Use examples to guide AI output format and quality by showing it exactly what you expect.

Beginner Free Published: April 15, 2026
Compatible Tools claude-codechatgptgeminicopilotcursorwindsurfuniversal

The Problem

When you give AI a task without showing what the output should look like, you get inconsistent results. The model guesses at format, tone, and level of detail, which means you spend more time editing than if you had been specific upfront. Few-shot examples solve this by anchoring the model to your exact expectations.

The Prompt

I will show you examples of the format I want, then give you a new task to complete in the same format.

EXAMPLE 1:
Input: [example input 1]
Output: [example output 1 in your desired format]

EXAMPLE 2:
Input: [example input 2]
Output: [example output 2 in your desired format]

EXAMPLE 3:
Input: [example input 3]
Output: [example output 3 in your desired format]

NOW YOUR TASK:
Input: [your actual input]
Output:

Example Output

EXAMPLE 1:
Input: Python function that reverses a string
Output: def reverse_string(s: str) -> str:
    """Reverse the input string."""
    return s[::-1]

EXAMPLE 2:
Input: Python function that checks if a number is prime
Output: def is_prime(n: int) -> bool:
    """Return True if n is a prime number."""
    if n < 2:
        return False
    return all(n % i != 0 for i in range(2, int(n**0.5) + 1))

NOW YOUR TASK:
Input: Python function that flattens a nested list
Output: def flatten(lst: list) -> list:
    """Flatten a nested list into a single list."""
    return [item for sub in lst for item in (flatten(sub) if isinstance(sub, list) else [sub])]

When to Use

Use few-shot examples whenever you need consistent formatting across multiple outputs — generating code in a specific style, writing product descriptions with a fixed structure, or classifying data into predefined categories.
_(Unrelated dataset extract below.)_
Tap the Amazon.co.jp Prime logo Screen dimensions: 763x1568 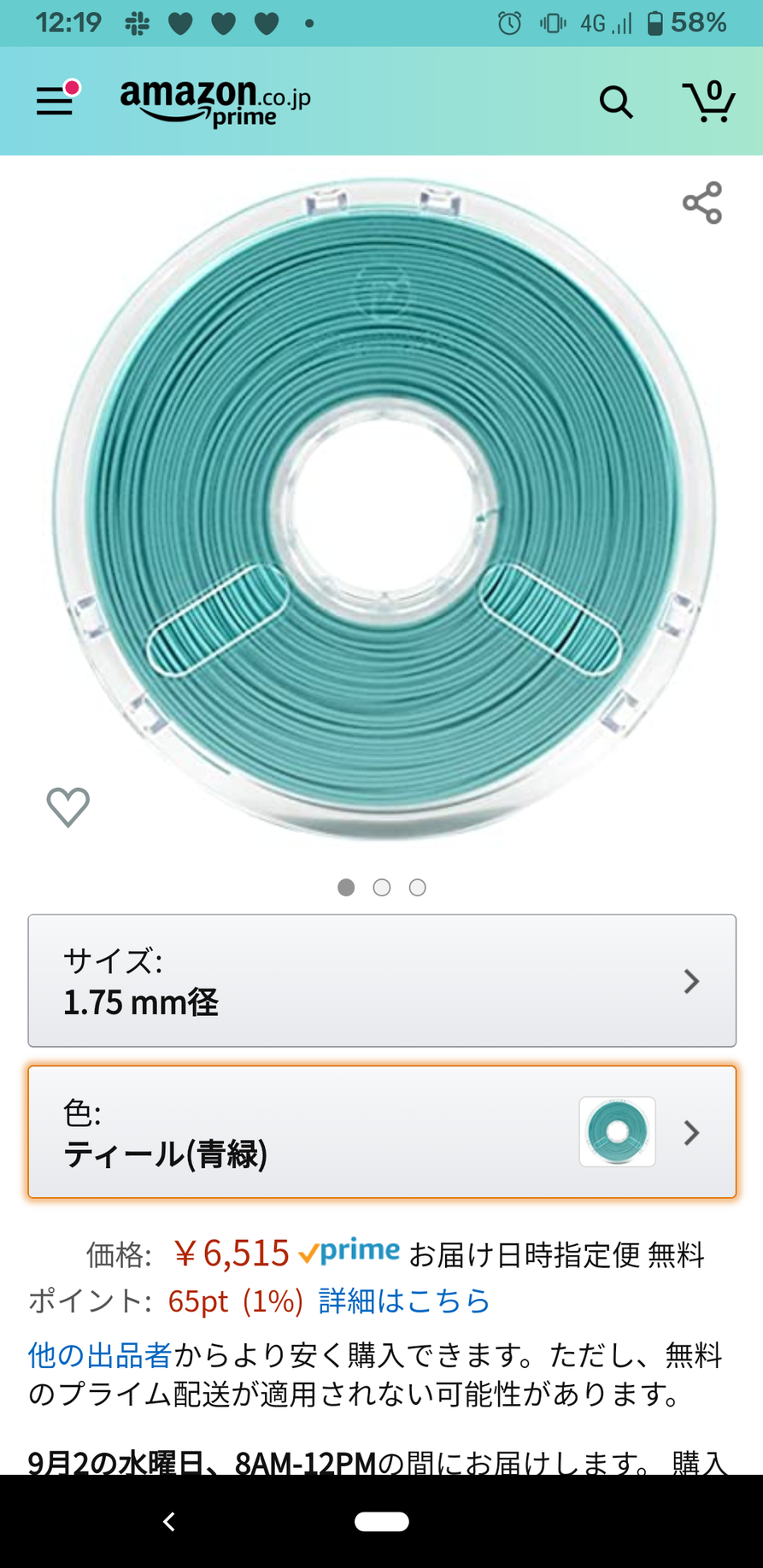(x=215, y=103)
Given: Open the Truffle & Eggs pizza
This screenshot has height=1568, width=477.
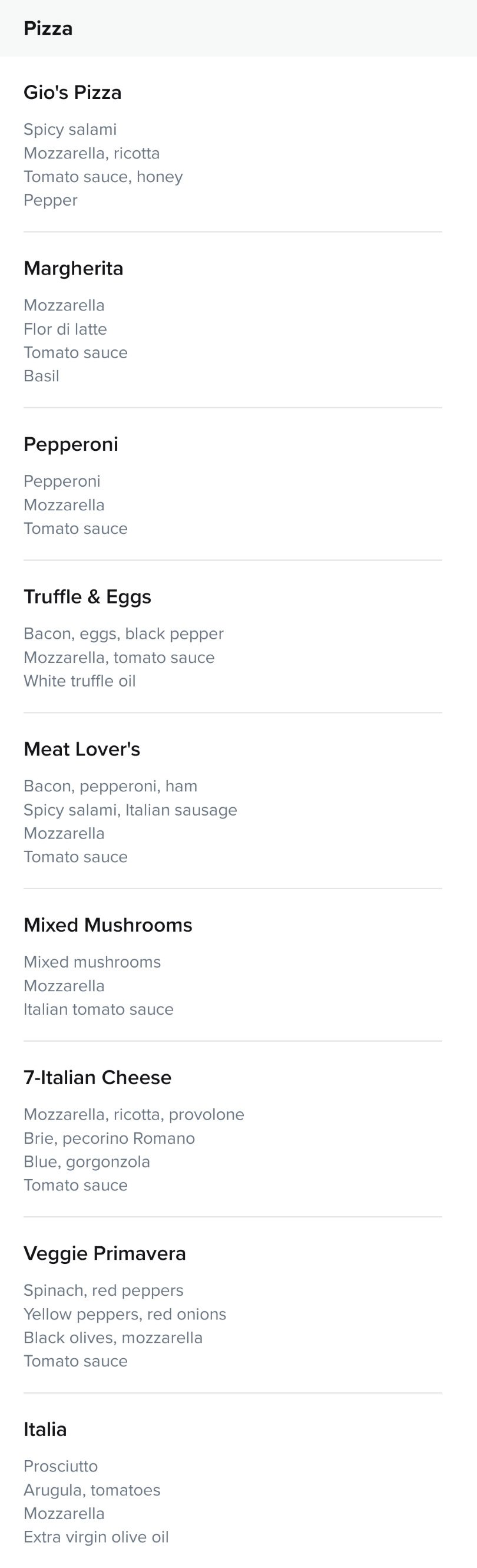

The more examples you provide, the more reliably the model matches your pattern.

Pro Tips

  • Three examples is the sweet spot — fewer may not establish the pattern; more wastes context window space.
  • Include edge cases — if your task has tricky variations, make one example cover the edge case so the model knows how to handle it.
  • Keep examples diverse — use different content in each example but identical structure to teach format without overfitting to specific content.
  • Order matters — put your best, most representative example last, closest to the actual task.